## Screenshot grounding data

★ ★ ★

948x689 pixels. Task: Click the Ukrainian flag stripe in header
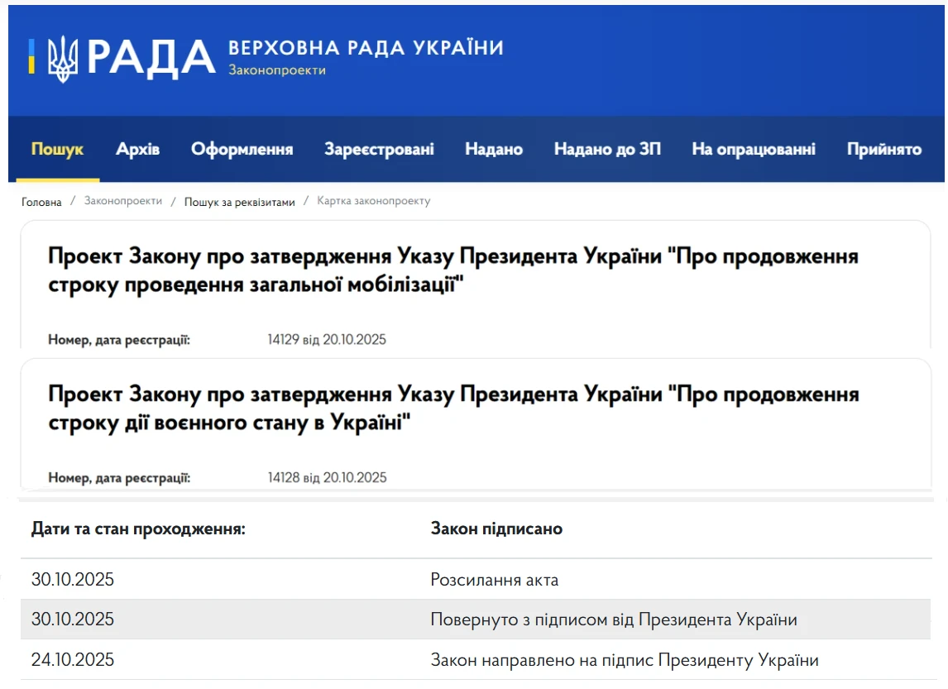pos(31,58)
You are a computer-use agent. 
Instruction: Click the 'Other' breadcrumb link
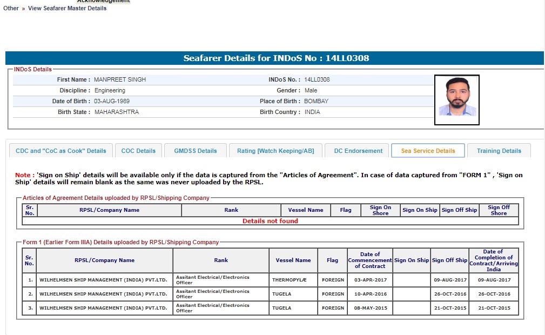[x=11, y=9]
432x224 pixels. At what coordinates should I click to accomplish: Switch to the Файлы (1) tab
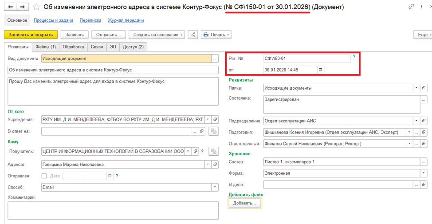point(45,47)
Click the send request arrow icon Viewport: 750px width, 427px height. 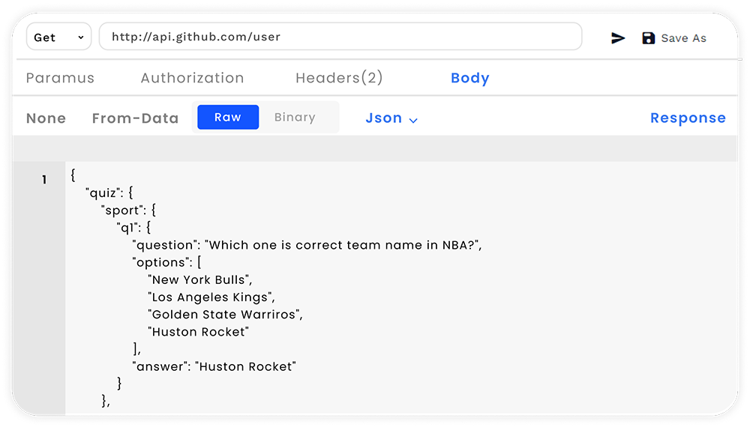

★ ★ ★

## Description of the task
Every line from the one containing "Instruction: Click the" through the end of the entries above is to be copied exactly; pictures are to be left out.

## Task response
Instruction: Click the 'Other' breadcrumb link
[x=11, y=9]
432x224 pixels. At what coordinates should I click to accomplish: Switch to the Файлы (1) tab
point(45,47)
Click the send request arrow icon Viewport: 750px width, 427px height. 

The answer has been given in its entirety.